[Supplied records — start]

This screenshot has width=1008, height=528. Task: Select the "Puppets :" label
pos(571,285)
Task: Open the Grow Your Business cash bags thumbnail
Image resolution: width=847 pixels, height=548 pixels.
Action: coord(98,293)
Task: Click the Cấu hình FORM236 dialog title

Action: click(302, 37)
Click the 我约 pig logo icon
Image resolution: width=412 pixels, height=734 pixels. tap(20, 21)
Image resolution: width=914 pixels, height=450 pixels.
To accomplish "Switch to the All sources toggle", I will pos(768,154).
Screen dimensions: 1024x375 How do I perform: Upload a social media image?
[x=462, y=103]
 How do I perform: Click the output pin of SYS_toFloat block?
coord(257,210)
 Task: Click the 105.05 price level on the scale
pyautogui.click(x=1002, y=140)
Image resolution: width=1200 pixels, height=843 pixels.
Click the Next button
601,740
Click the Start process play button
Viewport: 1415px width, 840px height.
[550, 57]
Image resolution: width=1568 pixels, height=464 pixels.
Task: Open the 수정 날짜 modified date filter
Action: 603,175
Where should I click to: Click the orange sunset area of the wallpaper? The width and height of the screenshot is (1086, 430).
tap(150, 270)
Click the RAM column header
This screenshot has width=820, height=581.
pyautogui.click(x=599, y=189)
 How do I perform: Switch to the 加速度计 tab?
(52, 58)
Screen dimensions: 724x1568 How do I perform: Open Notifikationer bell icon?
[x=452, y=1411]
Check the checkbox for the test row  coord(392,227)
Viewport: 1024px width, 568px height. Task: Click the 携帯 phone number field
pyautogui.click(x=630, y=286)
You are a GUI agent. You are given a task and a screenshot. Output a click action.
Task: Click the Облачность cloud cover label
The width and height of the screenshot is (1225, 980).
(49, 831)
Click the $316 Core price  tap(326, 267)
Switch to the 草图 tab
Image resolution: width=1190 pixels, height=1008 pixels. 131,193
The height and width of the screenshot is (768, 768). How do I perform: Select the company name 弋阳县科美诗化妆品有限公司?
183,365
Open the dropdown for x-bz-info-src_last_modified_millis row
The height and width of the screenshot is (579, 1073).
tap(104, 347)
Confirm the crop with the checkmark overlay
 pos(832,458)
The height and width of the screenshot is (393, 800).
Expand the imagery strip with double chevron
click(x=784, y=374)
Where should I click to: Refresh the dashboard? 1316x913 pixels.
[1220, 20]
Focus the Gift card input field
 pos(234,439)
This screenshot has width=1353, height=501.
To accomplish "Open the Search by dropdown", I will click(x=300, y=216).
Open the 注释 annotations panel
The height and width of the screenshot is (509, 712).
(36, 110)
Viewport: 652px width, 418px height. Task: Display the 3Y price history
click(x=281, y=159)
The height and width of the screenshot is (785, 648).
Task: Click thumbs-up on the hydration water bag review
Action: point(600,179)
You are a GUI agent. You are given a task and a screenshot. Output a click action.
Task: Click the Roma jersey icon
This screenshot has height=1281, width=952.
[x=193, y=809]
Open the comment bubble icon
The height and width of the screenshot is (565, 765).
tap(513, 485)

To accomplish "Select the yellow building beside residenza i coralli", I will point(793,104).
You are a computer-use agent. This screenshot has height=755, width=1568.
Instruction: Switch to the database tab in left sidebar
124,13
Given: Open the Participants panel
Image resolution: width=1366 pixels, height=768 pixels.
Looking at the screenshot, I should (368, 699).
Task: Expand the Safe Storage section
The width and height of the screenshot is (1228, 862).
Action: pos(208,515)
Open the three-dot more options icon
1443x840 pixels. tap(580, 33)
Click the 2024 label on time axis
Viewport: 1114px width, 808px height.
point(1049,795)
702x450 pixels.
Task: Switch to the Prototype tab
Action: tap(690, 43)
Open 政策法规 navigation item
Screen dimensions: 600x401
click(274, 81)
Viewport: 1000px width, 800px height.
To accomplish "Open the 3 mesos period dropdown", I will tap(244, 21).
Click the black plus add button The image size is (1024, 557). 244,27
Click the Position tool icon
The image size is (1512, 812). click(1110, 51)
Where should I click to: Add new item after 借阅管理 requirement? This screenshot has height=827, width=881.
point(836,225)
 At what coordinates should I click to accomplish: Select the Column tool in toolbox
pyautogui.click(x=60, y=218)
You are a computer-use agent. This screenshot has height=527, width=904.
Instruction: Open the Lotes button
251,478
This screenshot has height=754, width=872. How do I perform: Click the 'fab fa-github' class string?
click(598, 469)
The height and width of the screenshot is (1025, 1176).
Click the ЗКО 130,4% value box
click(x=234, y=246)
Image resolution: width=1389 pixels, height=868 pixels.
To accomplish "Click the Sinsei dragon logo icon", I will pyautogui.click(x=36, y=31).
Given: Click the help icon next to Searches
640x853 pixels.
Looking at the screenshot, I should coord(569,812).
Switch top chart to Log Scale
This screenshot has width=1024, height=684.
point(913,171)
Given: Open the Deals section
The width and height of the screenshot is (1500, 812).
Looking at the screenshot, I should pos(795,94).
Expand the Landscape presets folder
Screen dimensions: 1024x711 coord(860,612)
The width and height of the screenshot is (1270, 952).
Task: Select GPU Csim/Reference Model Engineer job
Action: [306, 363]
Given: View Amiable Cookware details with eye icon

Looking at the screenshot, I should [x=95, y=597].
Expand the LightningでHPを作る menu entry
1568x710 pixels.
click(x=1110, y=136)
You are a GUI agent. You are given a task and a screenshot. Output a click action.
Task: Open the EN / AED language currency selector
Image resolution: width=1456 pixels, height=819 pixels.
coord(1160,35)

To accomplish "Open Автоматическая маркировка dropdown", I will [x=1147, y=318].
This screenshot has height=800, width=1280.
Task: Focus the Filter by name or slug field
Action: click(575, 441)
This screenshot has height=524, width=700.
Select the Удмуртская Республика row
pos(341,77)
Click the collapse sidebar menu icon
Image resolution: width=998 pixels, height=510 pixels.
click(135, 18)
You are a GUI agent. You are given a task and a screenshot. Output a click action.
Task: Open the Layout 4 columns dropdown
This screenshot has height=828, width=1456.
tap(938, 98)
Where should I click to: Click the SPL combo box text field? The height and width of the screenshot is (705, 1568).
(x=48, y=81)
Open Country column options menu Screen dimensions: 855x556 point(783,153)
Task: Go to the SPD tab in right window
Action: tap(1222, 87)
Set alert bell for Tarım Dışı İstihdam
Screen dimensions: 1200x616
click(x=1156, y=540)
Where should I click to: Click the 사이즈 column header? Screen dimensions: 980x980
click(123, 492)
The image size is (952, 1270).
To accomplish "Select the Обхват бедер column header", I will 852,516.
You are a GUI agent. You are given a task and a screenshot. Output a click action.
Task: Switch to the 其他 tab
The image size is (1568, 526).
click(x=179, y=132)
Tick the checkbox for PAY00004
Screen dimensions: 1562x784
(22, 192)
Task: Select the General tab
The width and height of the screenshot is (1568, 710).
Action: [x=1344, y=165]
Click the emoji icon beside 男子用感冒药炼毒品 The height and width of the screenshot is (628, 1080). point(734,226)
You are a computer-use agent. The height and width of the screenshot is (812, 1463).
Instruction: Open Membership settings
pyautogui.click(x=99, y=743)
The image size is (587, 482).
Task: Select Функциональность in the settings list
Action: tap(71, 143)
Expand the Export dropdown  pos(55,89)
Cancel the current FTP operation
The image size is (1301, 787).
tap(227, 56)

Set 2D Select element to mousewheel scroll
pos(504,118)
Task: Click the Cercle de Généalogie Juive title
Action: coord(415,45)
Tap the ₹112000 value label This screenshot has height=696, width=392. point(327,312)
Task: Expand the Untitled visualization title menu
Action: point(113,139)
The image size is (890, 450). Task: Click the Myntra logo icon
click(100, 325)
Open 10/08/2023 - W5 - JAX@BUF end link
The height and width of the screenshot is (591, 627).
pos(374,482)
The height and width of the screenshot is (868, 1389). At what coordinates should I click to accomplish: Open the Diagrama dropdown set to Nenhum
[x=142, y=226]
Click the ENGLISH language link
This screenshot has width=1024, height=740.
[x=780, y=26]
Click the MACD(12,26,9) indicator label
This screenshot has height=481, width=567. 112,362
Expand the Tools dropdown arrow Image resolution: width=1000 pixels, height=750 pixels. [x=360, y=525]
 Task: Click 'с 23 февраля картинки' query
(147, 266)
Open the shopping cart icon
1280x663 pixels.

[Supplied records — finish]

- [Aim of the exercise]: No lines before the one containing "Where should I click to: Click the 사이즈" belong in the answer; write out that line and each one after it exactly, through the end of the records.

- [Answer space]:
Where should I click to: Click the 사이즈 column header? Screen dimensions: 980x980
click(123, 492)
The image size is (952, 1270).
To accomplish "Select the Обхват бедер column header", I will 852,516.
You are a GUI agent. You are given a task and a screenshot. Output a click action.
Task: Switch to the 其他 tab
The image size is (1568, 526).
click(x=179, y=132)
Tick the checkbox for PAY00004
Screen dimensions: 1562x784
(22, 192)
Task: Select the General tab
The width and height of the screenshot is (1568, 710).
Action: [x=1344, y=165]
Click the emoji icon beside 男子用感冒药炼毒品 The height and width of the screenshot is (628, 1080). point(734,226)
You are a computer-use agent. The height and width of the screenshot is (812, 1463).
Instruction: Open Membership settings
pyautogui.click(x=99, y=743)
The image size is (587, 482).
Task: Select Функциональность in the settings list
Action: tap(71, 143)
Expand the Export dropdown  pos(55,89)
Cancel the current FTP operation
The image size is (1301, 787).
tap(227, 56)

Set 2D Select element to mousewheel scroll
pos(504,118)
Task: Click the Cercle de Généalogie Juive title
Action: coord(415,45)
Tap the ₹112000 value label This screenshot has height=696, width=392. point(327,312)
Task: Expand the Untitled visualization title menu
Action: point(113,139)
The image size is (890, 450). Task: Click the Myntra logo icon
click(100, 325)
Open 10/08/2023 - W5 - JAX@BUF end link
The height and width of the screenshot is (591, 627).
pos(374,482)
The height and width of the screenshot is (868, 1389). At what coordinates should I click to accomplish: Open the Diagrama dropdown set to Nenhum
[x=142, y=226]
Click the ENGLISH language link
This screenshot has width=1024, height=740.
[x=780, y=26]
Click the MACD(12,26,9) indicator label
This screenshot has height=481, width=567. 112,362
Expand the Tools dropdown arrow Image resolution: width=1000 pixels, height=750 pixels. [x=360, y=525]
 Task: Click 'с 23 февраля картинки' query
(147, 266)
Open the shopping cart icon
1280x663 pixels.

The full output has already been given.